━━ Dataset content
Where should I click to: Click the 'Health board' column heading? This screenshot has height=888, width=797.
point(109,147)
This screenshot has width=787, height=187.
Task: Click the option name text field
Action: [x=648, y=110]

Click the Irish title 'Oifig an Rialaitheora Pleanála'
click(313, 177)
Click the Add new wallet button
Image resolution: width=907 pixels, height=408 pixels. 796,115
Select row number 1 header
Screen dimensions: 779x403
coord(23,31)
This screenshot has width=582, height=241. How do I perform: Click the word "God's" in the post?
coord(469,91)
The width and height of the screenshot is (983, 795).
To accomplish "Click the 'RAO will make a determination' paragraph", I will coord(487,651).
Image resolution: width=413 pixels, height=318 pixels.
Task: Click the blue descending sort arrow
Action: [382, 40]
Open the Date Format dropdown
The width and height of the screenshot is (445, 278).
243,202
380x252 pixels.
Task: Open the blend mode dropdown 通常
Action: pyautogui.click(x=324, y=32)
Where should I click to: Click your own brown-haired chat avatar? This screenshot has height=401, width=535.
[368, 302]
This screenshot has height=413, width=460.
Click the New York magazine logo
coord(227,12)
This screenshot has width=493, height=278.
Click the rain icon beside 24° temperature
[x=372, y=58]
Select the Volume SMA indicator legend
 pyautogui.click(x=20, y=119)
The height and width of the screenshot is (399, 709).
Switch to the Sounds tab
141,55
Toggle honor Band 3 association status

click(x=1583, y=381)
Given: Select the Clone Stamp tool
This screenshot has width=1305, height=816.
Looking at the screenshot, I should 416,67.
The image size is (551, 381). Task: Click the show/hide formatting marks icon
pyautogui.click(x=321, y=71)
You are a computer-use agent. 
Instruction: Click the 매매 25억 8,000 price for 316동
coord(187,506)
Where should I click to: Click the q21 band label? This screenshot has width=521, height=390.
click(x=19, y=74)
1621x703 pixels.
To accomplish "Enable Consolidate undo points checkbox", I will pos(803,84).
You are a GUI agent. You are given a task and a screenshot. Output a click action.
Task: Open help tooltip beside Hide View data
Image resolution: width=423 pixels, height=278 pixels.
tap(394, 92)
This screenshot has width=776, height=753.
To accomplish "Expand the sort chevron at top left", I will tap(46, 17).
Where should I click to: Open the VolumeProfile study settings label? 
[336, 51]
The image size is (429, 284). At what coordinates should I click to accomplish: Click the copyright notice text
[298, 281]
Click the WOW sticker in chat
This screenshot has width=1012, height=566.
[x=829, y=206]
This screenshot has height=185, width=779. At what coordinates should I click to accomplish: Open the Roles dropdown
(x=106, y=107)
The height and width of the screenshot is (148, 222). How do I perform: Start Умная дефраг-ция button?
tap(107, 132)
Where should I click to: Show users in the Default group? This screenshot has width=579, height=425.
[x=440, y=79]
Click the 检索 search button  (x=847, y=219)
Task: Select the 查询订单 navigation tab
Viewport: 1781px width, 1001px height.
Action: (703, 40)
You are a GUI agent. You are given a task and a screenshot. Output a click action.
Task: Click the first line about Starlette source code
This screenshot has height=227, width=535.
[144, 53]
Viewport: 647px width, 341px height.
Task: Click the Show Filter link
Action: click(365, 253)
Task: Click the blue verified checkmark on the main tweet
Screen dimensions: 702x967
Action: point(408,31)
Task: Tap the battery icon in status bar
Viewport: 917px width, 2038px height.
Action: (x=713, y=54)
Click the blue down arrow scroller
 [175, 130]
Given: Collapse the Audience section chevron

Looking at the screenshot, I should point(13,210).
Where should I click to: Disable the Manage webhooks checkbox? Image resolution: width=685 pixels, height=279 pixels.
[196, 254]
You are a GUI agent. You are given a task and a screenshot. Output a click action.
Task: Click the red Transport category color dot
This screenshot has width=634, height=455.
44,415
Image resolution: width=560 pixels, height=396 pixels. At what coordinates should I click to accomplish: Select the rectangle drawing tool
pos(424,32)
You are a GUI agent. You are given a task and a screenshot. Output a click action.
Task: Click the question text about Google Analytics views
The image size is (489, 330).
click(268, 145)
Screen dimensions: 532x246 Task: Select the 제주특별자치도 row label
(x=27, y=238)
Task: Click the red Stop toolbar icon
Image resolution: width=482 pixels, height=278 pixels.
━━━━
Goal of the exercise |
Quote each line above in full, word for word.

Solved problem |
Where should I click to: Click the 'Health board' column heading? This screenshot has height=888, width=797.
point(109,147)
This screenshot has width=787, height=187.
Task: Click the option name text field
Action: [x=648, y=110]

Click the Irish title 'Oifig an Rialaitheora Pleanála'
click(313, 177)
Click the Add new wallet button
Image resolution: width=907 pixels, height=408 pixels. 796,115
Select row number 1 header
Screen dimensions: 779x403
coord(23,31)
This screenshot has width=582, height=241. How do I perform: Click the word "God's" in the post?
coord(469,91)
The width and height of the screenshot is (983, 795).
To accomplish "Click the 'RAO will make a determination' paragraph", I will coord(487,651).
Image resolution: width=413 pixels, height=318 pixels.
Task: Click the blue descending sort arrow
Action: [382, 40]
Open the Date Format dropdown
The width and height of the screenshot is (445, 278).
243,202
380x252 pixels.
Task: Open the blend mode dropdown 通常
Action: pyautogui.click(x=324, y=32)
Where should I click to: Click your own brown-haired chat avatar? This screenshot has height=401, width=535.
[368, 302]
This screenshot has height=413, width=460.
Click the New York magazine logo
coord(227,12)
This screenshot has width=493, height=278.
Click the rain icon beside 24° temperature
[x=372, y=58]
Select the Volume SMA indicator legend
 pyautogui.click(x=20, y=119)
The height and width of the screenshot is (399, 709).
Switch to the Sounds tab
141,55
Toggle honor Band 3 association status

click(x=1583, y=381)
Given: Select the Clone Stamp tool
This screenshot has width=1305, height=816.
Looking at the screenshot, I should 416,67.
The image size is (551, 381). Task: Click the show/hide formatting marks icon
pyautogui.click(x=321, y=71)
You are a computer-use agent. 
Instruction: Click the 매매 25억 8,000 price for 316동
coord(187,506)
Where should I click to: Click the q21 band label? This screenshot has width=521, height=390.
click(x=19, y=74)
1621x703 pixels.
To accomplish "Enable Consolidate undo points checkbox", I will pos(803,84).
You are a GUI agent. You are given a task and a screenshot. Output a click action.
Task: Open help tooltip beside Hide View data
Image resolution: width=423 pixels, height=278 pixels.
tap(394, 92)
This screenshot has width=776, height=753.
To accomplish "Expand the sort chevron at top left", I will tap(46, 17).
Where should I click to: Open the VolumeProfile study settings label? 
[336, 51]
The image size is (429, 284). At what coordinates should I click to accomplish: Click the copyright notice text
[298, 281]
Click the WOW sticker in chat
This screenshot has width=1012, height=566.
[x=829, y=206]
This screenshot has height=185, width=779. At what coordinates should I click to accomplish: Open the Roles dropdown
(x=106, y=107)
The height and width of the screenshot is (148, 222). How do I perform: Start Умная дефраг-ция button?
tap(107, 132)
Where should I click to: Show users in the Default group? This screenshot has width=579, height=425.
[x=440, y=79]
Click the 检索 search button  (x=847, y=219)
Task: Select the 查询订单 navigation tab
Viewport: 1781px width, 1001px height.
Action: (703, 40)
You are a GUI agent. You are given a task and a screenshot. Output a click action.
Task: Click the first line about Starlette source code
This screenshot has height=227, width=535.
[144, 53]
Viewport: 647px width, 341px height.
Task: Click the Show Filter link
Action: click(365, 253)
Task: Click the blue verified checkmark on the main tweet
Screen dimensions: 702x967
Action: point(408,31)
Task: Tap the battery icon in status bar
Viewport: 917px width, 2038px height.
Action: (x=713, y=54)
Click the blue down arrow scroller
 [175, 130]
Given: Collapse the Audience section chevron

Looking at the screenshot, I should point(13,210).
Where should I click to: Disable the Manage webhooks checkbox? Image resolution: width=685 pixels, height=279 pixels.
[196, 254]
You are a GUI agent. You are given a task and a screenshot. Output a click action.
Task: Click the red Transport category color dot
This screenshot has width=634, height=455.
44,415
Image resolution: width=560 pixels, height=396 pixels. At what coordinates should I click to accomplish: Select the rectangle drawing tool
pos(424,32)
You are a GUI agent. You are given a task and a screenshot. Output a click action.
Task: Click the question text about Google Analytics views
The image size is (489, 330).
click(268, 145)
Screen dimensions: 532x246 Task: Select the 제주특별자치도 row label
(x=27, y=238)
Task: Click the red Stop toolbar icon
Image resolution: width=482 pixels, height=278 pixels.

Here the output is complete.